液晶ディスプレイのワイド化、大型化が進んでいる。06年当初2割だったワイドタイプが1年で7割にまで急拡大。サイズでは主流は依然19型だが、22型がこのところ大きく伸びている。薄型テレビに歩調を合わせるように大画面化にシフトし始めた液晶ディスプレイの動向を「BCNランキング」で探った。

●19型に次いで人気の22型、ワイド画面はおよそ7割に

 サイズ帯別の販売台数シェア推移をみると、19型以上22型未満のクラスがおよそ5割。なかでも19型が最も売れており、07年12月では36%を占めている。しかし、この1年の動きをみると大きな変化はない。

 一方、右肩上がりなのは22型以上24型未満のクラス。07年1月は1割にも満たなかったが、12月にはおよそ2割まで増加して17型以上19型未満を追い越し、ついにサイズ帯別で2位に拡大した。人気は22型で、従来売れ筋だった17型を抜いて、12月ではシェア20.3%を獲得している。



 大型化に伴い、画面のワイド化も顕著だ。07年1月は販売台数シェアで25.5%だったワイドタイプが、12月には69.5%まで増加。12月のシリーズ別販売台数シェアトップ10をみても、10モデル中9モデルがワイドタイプになっている。


●メーカー1位は三菱電機、2位以下は混戦模様


 1位は、アイ・オー・データ機器で19型ワイドの「LCD-AD191X2」で6.2%。画面の縦横比を維持したまま拡大する「アスペクト比固定拡大機能」を備え、4:3などのバランスを崩さずに表示する。2位は三菱電機の17型「RDT1714VM」で4.1%。入力端子にDVI-D端子とミニD-SUB15ピンを備える。


 メーカー別では、1年を通じて20%前後で推移した三菱電機がトップ。07年に販売台数が最も多かったメーカーを表彰する、「BCN AWARD 2008」の液晶ディスプレイ部門を受賞した。春頃は、アイ・オー・データ機器が三菱電機を一時的に追い抜いたこともあったが、夏以降、2位以下はアイ・オー・データ機器、LG電子、ベンキュージャパン、日本エイサーがいずれも10%前後で推移する混戦が続いている。(BCN・井上真希子)

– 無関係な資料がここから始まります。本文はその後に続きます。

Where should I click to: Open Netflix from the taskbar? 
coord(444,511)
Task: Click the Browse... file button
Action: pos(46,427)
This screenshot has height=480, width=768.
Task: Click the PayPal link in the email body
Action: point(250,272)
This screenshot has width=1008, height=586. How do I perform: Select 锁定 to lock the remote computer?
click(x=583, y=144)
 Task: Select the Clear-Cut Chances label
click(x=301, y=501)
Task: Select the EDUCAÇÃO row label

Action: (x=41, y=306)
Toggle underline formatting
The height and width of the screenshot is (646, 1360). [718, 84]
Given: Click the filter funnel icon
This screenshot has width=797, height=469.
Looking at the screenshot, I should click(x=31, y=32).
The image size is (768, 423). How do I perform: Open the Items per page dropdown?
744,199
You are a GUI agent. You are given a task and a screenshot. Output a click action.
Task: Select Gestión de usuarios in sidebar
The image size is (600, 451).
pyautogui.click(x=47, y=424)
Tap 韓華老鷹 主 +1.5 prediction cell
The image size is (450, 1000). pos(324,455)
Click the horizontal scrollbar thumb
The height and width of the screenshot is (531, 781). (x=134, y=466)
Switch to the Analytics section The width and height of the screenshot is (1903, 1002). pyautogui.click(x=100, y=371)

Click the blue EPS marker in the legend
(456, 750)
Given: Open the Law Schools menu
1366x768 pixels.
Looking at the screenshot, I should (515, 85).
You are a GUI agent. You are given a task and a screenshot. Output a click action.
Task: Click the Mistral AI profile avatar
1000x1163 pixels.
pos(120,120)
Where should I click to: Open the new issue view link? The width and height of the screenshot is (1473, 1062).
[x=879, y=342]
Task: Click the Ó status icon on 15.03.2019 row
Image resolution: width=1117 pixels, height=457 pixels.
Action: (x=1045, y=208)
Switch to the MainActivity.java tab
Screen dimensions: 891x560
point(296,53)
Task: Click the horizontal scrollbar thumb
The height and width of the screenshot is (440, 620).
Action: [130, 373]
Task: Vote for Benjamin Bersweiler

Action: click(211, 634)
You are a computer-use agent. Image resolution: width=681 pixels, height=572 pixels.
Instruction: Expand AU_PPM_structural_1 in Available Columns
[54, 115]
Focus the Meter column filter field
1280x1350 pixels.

*「BCNランキング」は、全国のパソコン専門店や家電量販店など24社・2200を超える店舗からPOSデータを日次で収集・集計しているPOSデータベースです。これは日本の店頭市場の約4割をカバーする規模で、パソコン本体からデジタル家電まで115品目を対象としています。


※08年3月25日追記
<内容訂正のお知らせとお詫び>
 08年1月21日に公開した当記事中、22型以上24型未満の販売台数シェア推移に誤りがあったため、原稿の一部と関連グラフを修正いたしました。お詫びして訂正いたします。